- [Exercise prompt]:
Leave the images out and write out each entry exactly as shown.

- [Entries shown]:
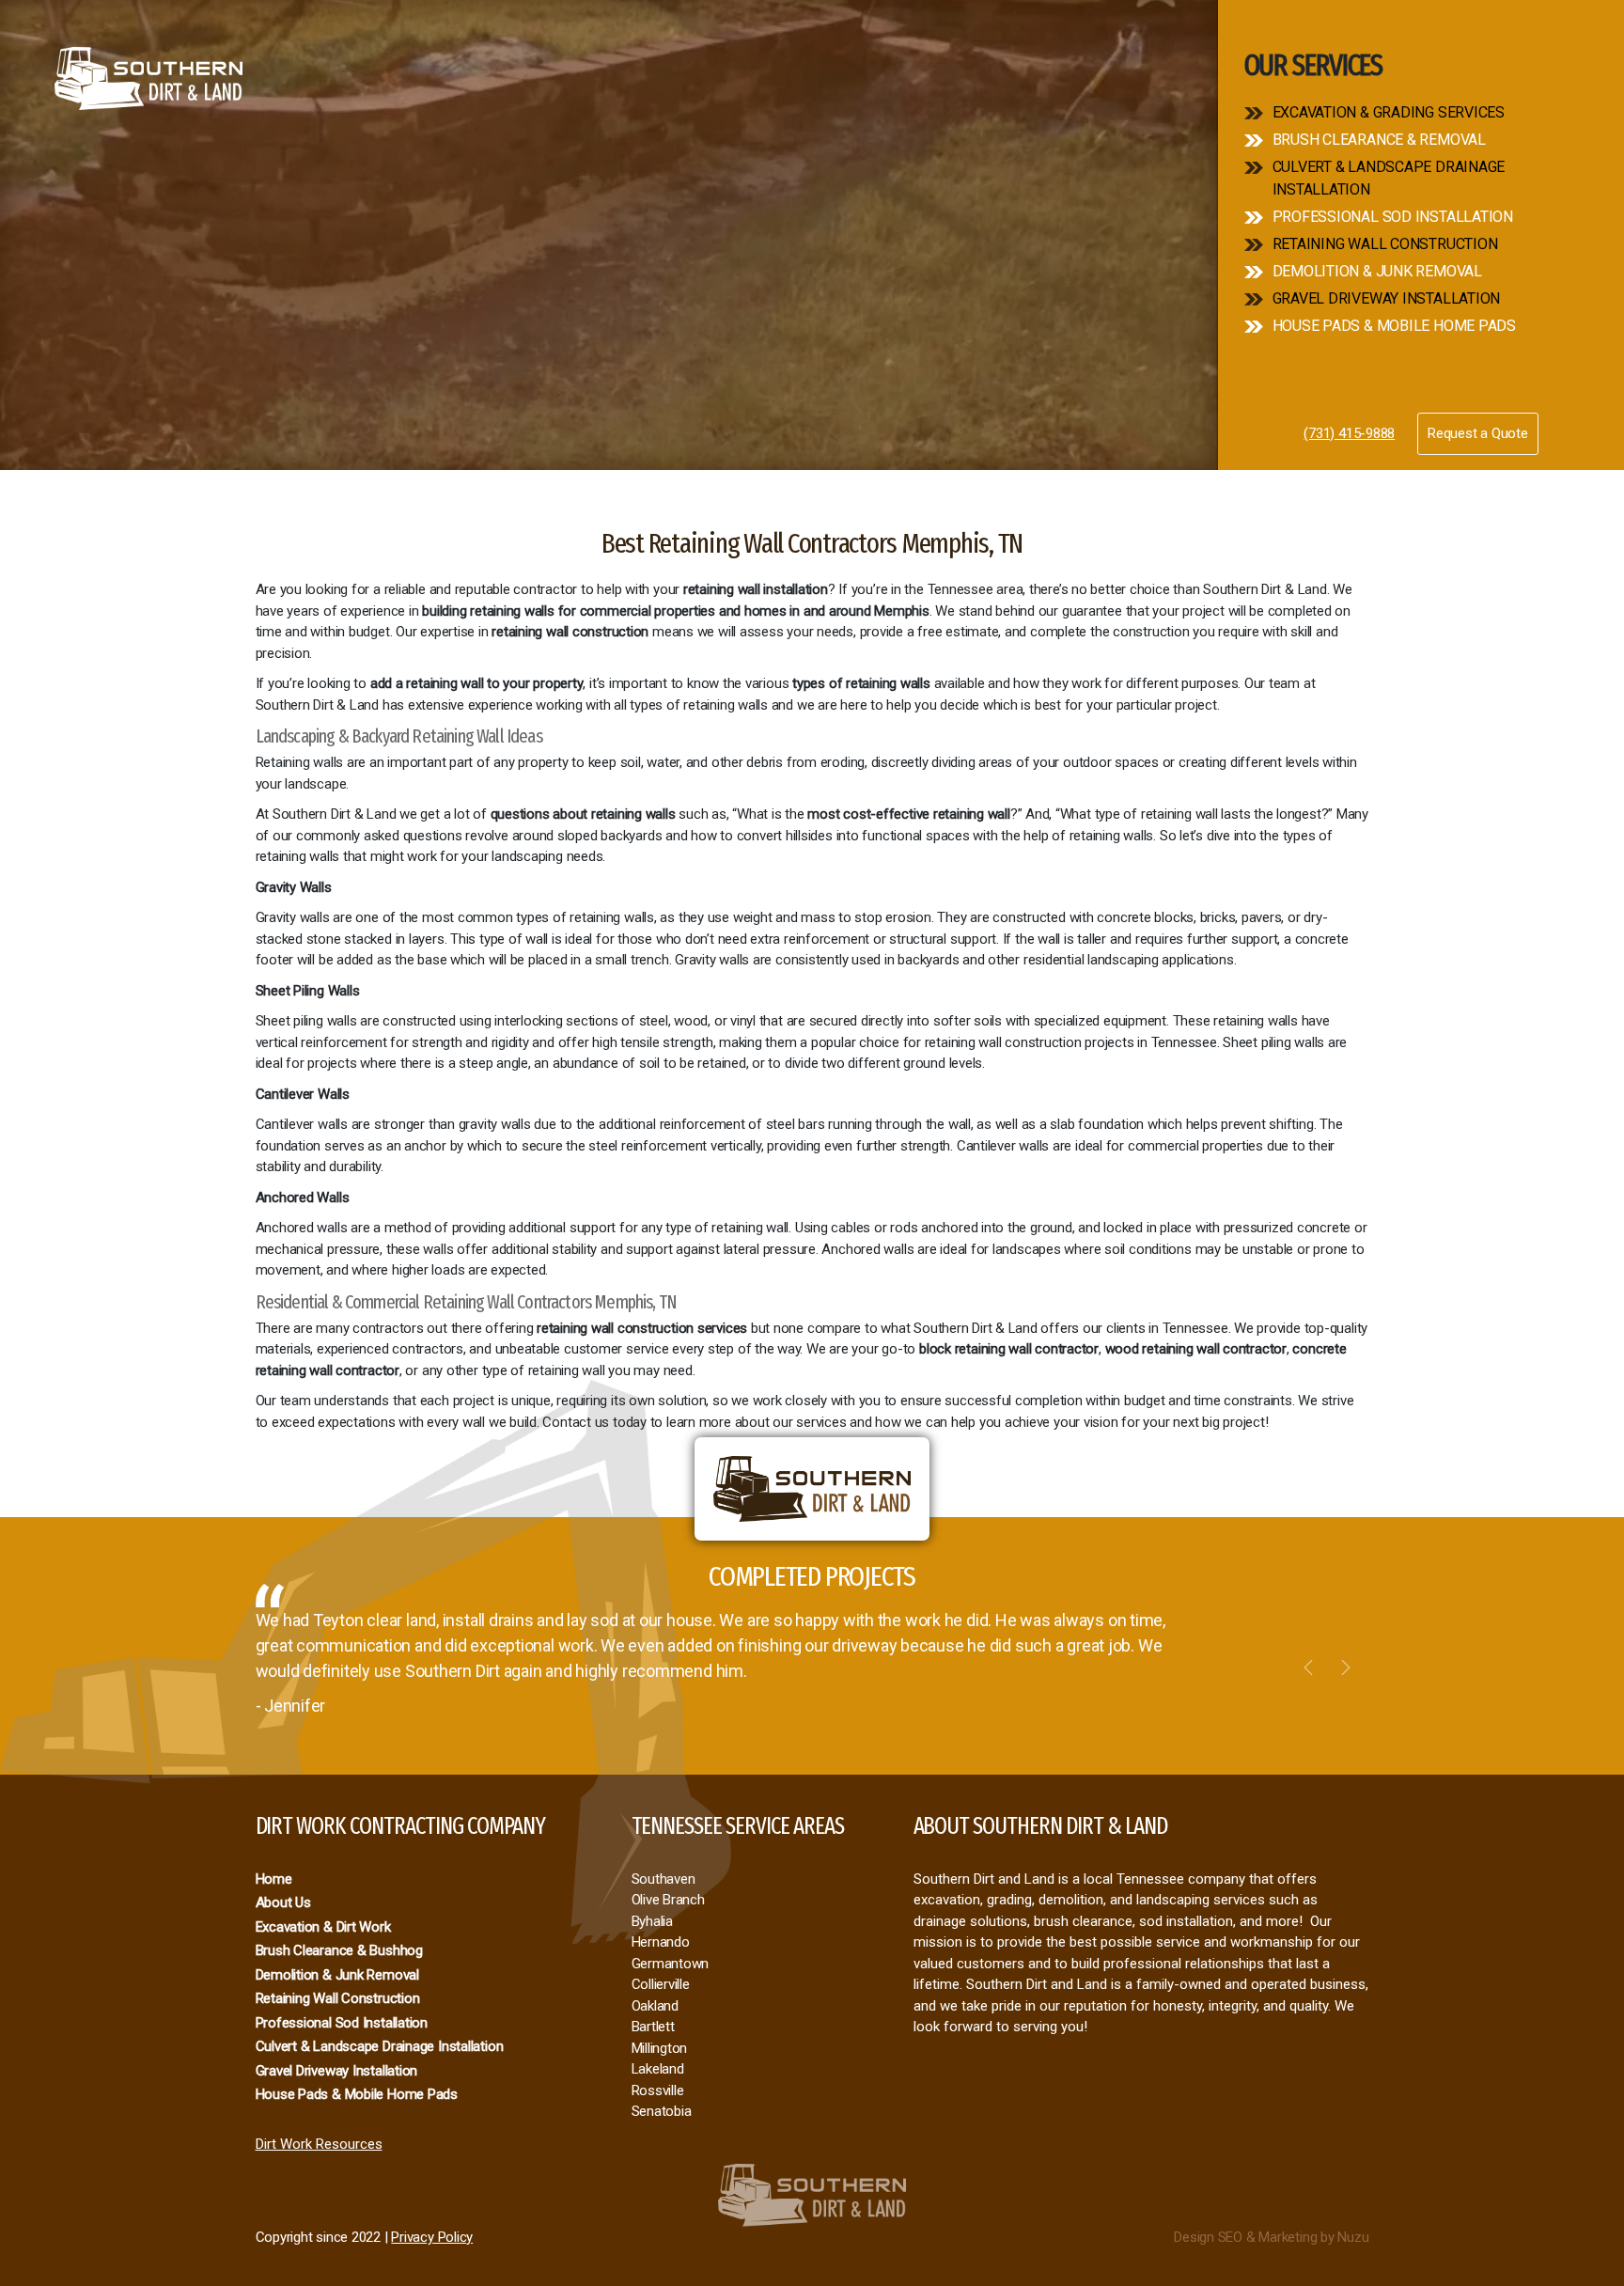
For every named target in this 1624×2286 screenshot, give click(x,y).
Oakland (655, 2005)
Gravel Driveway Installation (1387, 298)
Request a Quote (1478, 433)
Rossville (658, 2090)
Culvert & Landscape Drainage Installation (1389, 178)
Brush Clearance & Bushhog (339, 1950)
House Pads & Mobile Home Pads (1394, 326)
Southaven (663, 1879)
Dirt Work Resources (319, 2144)
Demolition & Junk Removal (1377, 271)
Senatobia (662, 2111)
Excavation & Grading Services (1389, 112)
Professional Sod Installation (1393, 217)
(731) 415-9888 (1349, 433)
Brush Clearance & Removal (1379, 140)
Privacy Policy (432, 2237)
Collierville (661, 1984)
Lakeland (658, 2068)
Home (274, 1879)
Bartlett (653, 2026)
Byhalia (652, 1921)
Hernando (661, 1942)
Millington (660, 2048)
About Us (283, 1902)
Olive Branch (668, 1899)
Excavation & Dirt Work (323, 1926)
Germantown (671, 1963)
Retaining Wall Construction (1385, 244)
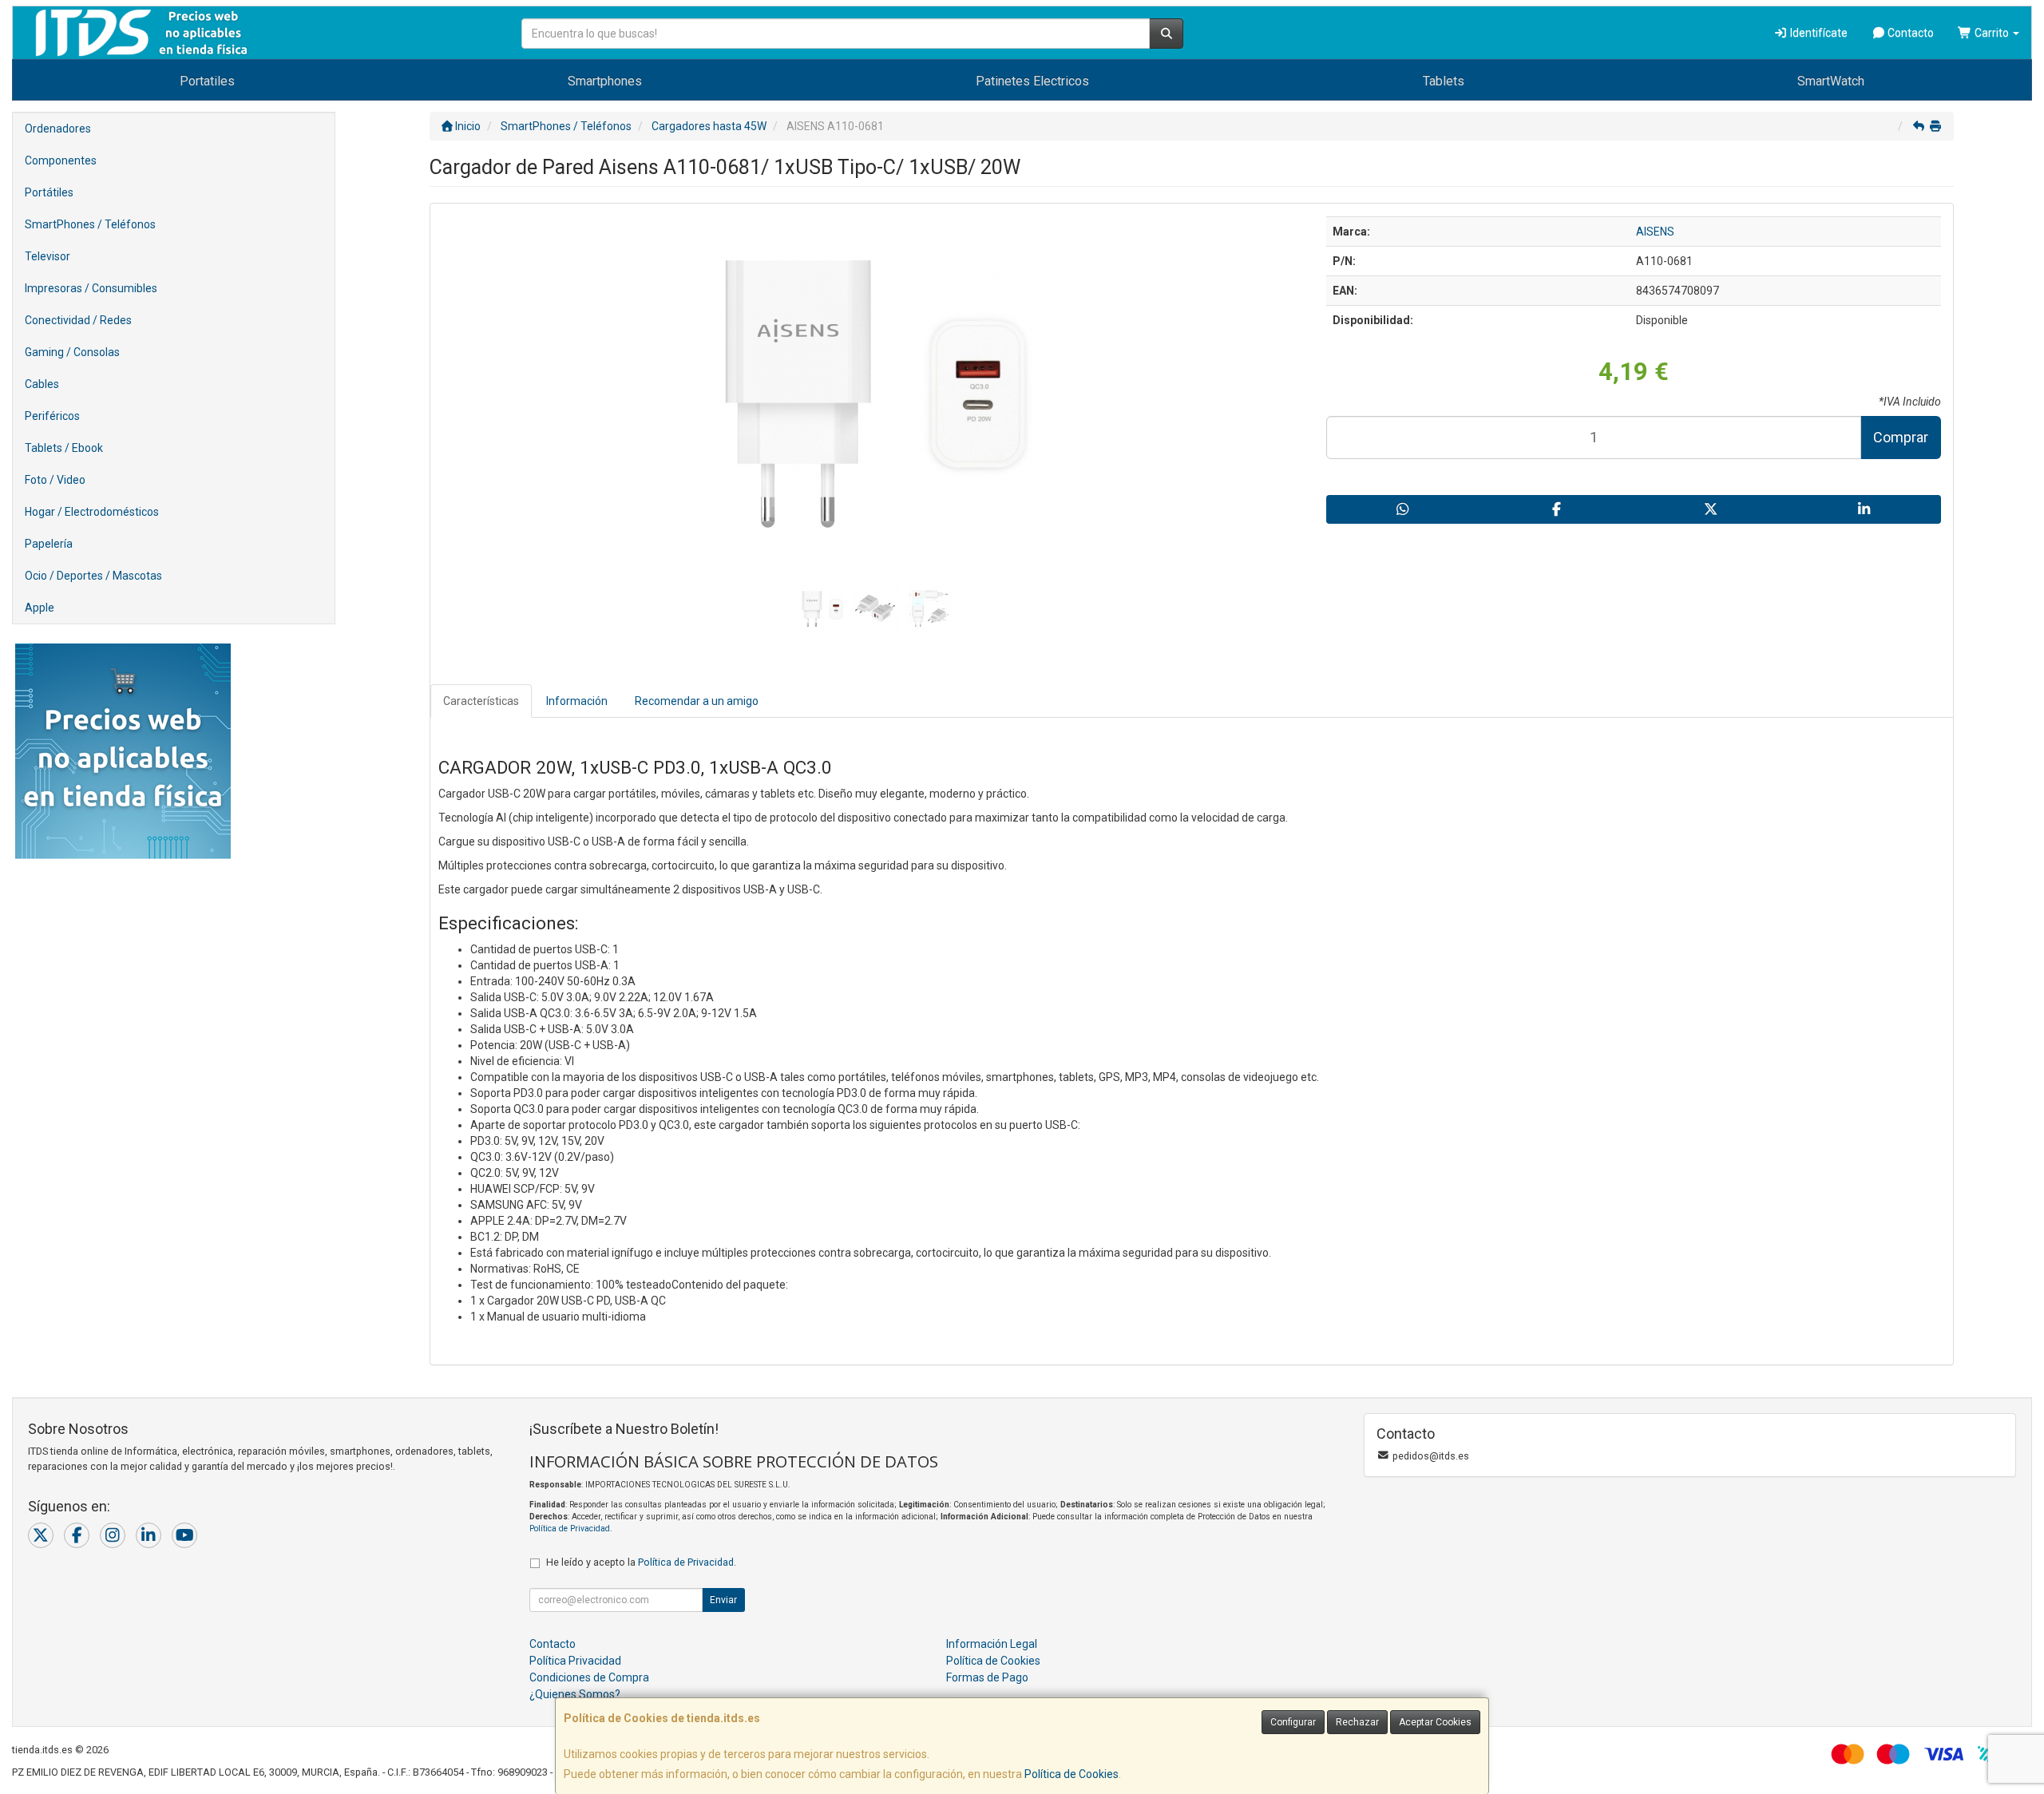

- [Reply to the task]:
For every named target in this 1624×2286 screenshot, give click(x,y).
Oakland (655, 2005)
Gravel Driveway Installation (1387, 298)
Request a Quote (1478, 433)
Rossville (658, 2090)
Culvert & Landscape Drainage Installation (1389, 178)
Brush Clearance & Bushhog (339, 1950)
House Pads & Mobile Home Pads (1394, 326)
Southaven (663, 1879)
Dirt Work Resources (319, 2144)
Demolition & Junk Removal (1377, 271)
Senatobia (662, 2111)
Excavation & Grading Services (1389, 112)
Professional Sod Installation (1393, 217)
(731) 415-9888 (1349, 433)
Brush Clearance & Removal (1379, 140)
Privacy Policy (432, 2237)
Collierville (661, 1984)
Lakeland (658, 2068)
Home (274, 1879)
Bartlett (653, 2026)
Byhalia (652, 1921)
Hernando (661, 1942)
Millington (660, 2048)
About Us (283, 1902)
Olive Branch (668, 1899)
Excavation & Dirt Work (323, 1926)
Germantown (671, 1963)
Retaining Wall Construction (1385, 244)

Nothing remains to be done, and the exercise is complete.